## The problem
Your output is the line containing "My Favorites (59, 12)" plus all lines after it to the end of the records, reproduced exactly, with nothing else.
** Data records follows **
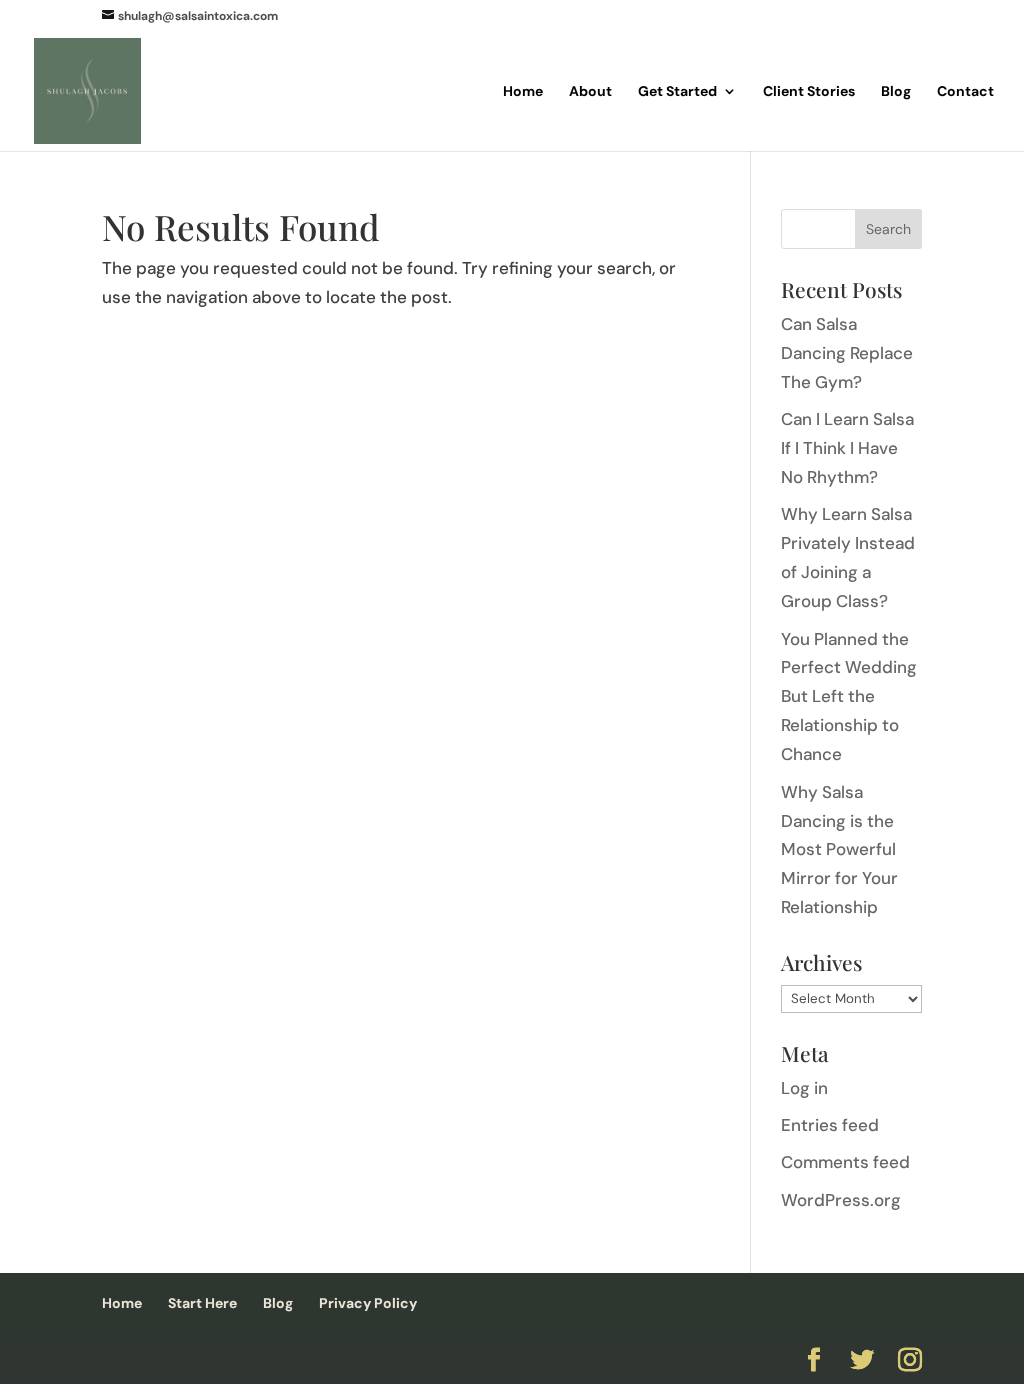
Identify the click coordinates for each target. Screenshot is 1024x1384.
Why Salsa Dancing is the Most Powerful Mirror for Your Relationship (839, 850)
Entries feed (830, 1125)
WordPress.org (841, 1200)
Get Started (677, 92)
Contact (965, 92)
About (590, 92)
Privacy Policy (368, 1303)
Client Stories (809, 92)
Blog (896, 92)
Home (523, 92)
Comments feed (845, 1162)
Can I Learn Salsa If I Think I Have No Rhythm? (847, 448)
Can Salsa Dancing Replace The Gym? (847, 353)
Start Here (202, 1303)
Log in (804, 1088)
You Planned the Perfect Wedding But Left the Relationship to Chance (849, 697)
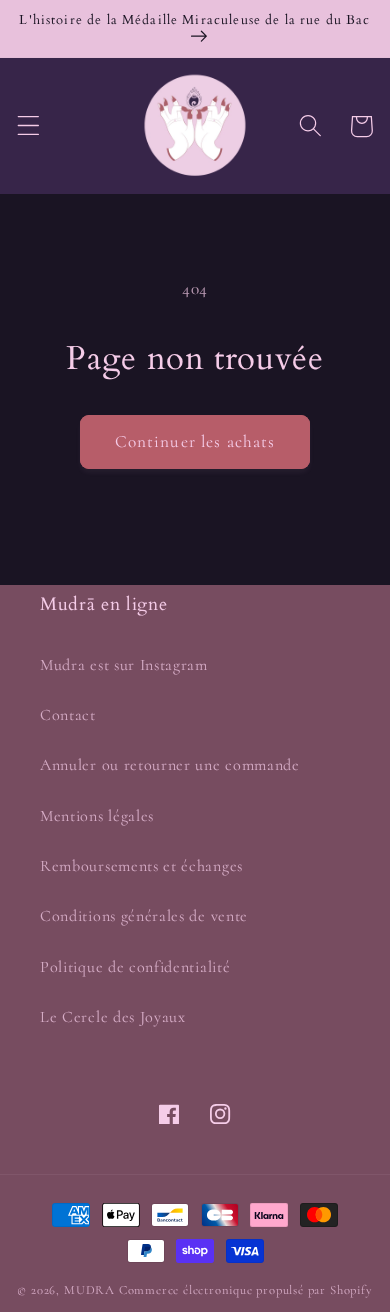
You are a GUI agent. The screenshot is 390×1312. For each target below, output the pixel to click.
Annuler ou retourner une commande (170, 765)
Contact (68, 715)
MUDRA (89, 1290)
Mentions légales (97, 816)
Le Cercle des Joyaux (113, 1017)
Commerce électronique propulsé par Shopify (246, 1290)
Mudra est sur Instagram (124, 665)
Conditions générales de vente (144, 916)
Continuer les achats (195, 441)
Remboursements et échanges (141, 866)
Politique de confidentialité (135, 967)
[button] (28, 126)
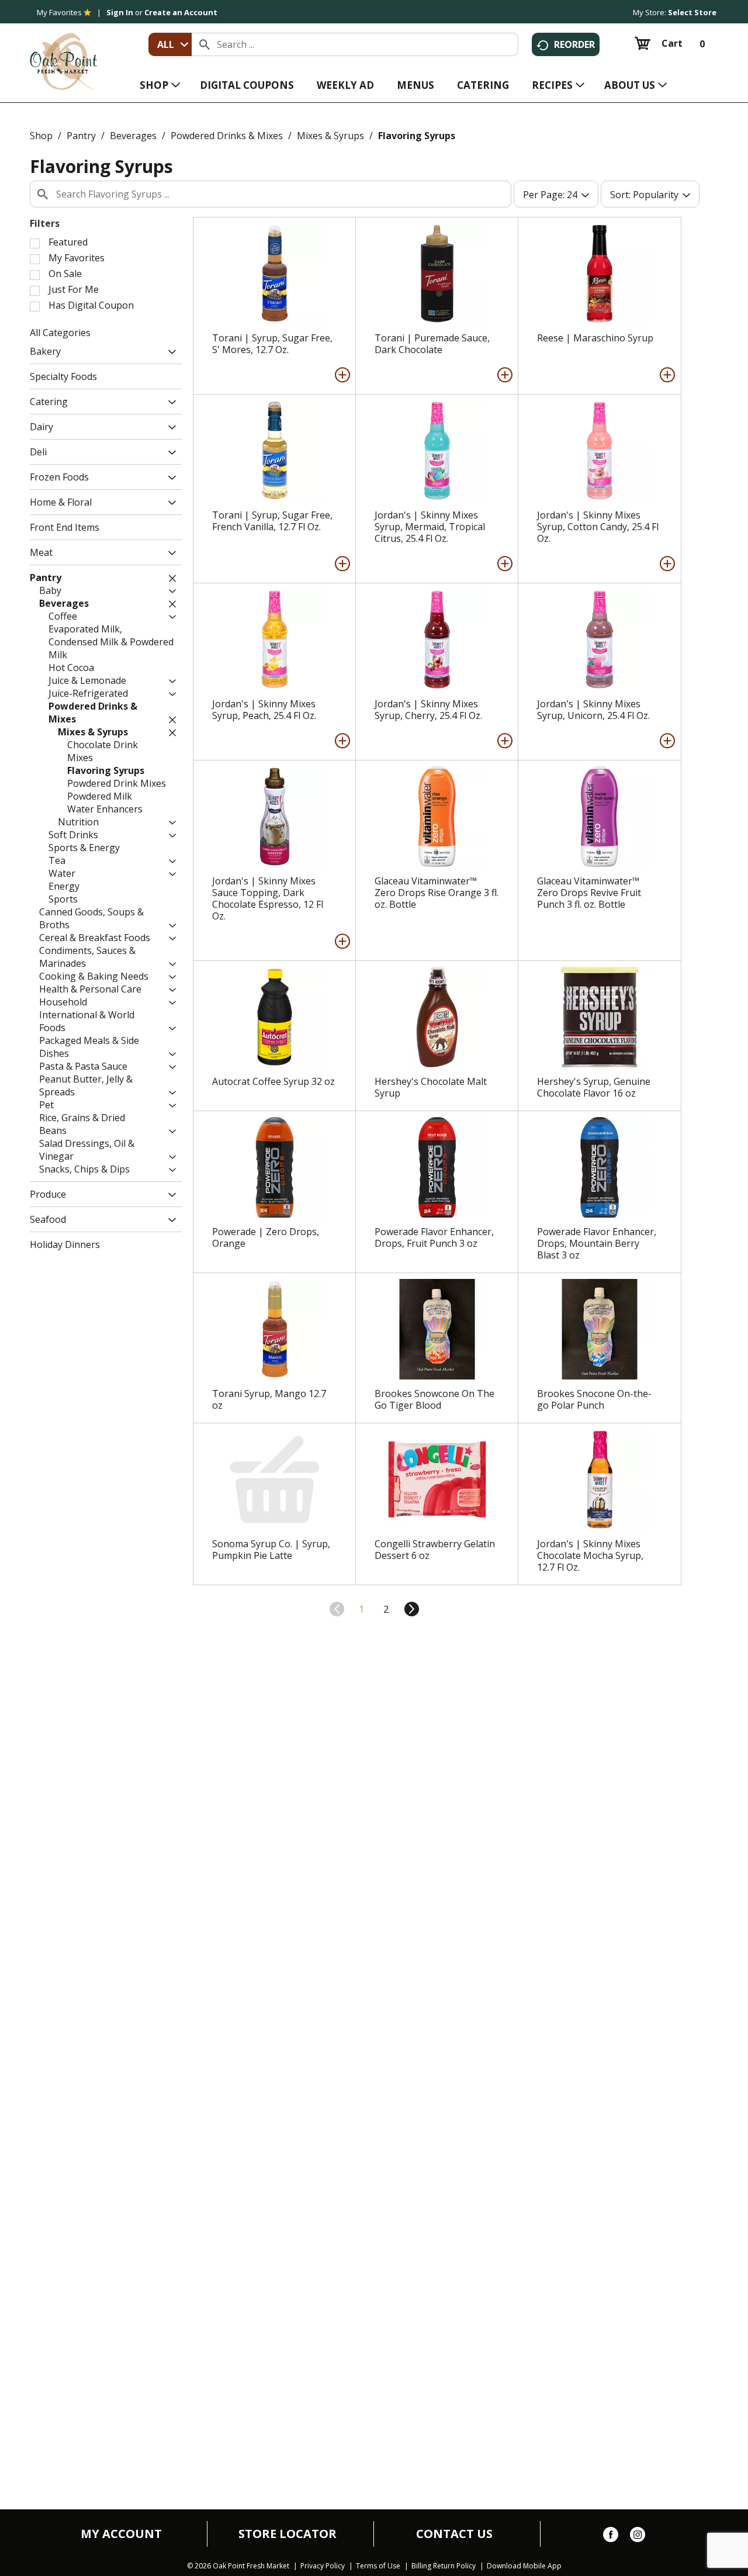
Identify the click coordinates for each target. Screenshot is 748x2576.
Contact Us (454, 2534)
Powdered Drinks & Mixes (227, 135)
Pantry (81, 135)
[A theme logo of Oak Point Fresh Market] (63, 53)
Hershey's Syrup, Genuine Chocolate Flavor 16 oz (593, 1087)
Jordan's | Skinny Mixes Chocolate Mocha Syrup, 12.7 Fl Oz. (590, 1555)
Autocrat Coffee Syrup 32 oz (273, 1081)
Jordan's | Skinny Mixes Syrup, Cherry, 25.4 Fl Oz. (428, 709)
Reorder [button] (574, 44)
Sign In (119, 12)
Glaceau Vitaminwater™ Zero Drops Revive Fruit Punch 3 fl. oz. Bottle (589, 892)
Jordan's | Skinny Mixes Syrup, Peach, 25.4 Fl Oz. (264, 709)
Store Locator (287, 2534)
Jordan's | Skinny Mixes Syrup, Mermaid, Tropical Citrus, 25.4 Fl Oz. (430, 527)
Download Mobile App (524, 2566)
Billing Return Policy (443, 2566)
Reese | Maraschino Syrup (595, 337)
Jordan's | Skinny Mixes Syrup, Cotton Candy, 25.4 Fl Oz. (598, 527)
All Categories (60, 332)
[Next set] (411, 1609)
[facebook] (610, 2536)
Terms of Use (378, 2566)
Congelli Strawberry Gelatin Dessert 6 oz (435, 1549)
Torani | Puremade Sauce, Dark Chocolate (432, 343)
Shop (41, 135)
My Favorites (59, 12)
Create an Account (180, 12)
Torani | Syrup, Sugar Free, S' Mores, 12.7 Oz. (272, 343)
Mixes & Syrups (330, 135)
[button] (169, 353)
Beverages (133, 135)
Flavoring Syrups (416, 135)
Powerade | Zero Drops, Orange (265, 1237)
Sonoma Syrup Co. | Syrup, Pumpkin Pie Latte (271, 1549)
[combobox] (170, 44)
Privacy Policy (322, 2566)
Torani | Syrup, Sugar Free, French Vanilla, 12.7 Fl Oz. (272, 521)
** End of Data records **
## Written response
My Favorites (59, 12)
Create an Account (180, 12)
Torani | Syrup, Sugar Free, S' Mores, 12.7 Oz. (272, 343)
Mixes & Syrups (330, 135)
[button] (169, 353)
Beverages (133, 135)
Flavoring Syrups (416, 135)
Powerade | Zero Drops, Orange (265, 1237)
Sonoma Syrup Co. | Syrup, Pumpkin Pie Latte (271, 1549)
[combobox] (170, 44)
Privacy Policy (322, 2566)
Torani | Syrup, Sugar Free, French Vanilla, 12.7 Fl Oz. (272, 521)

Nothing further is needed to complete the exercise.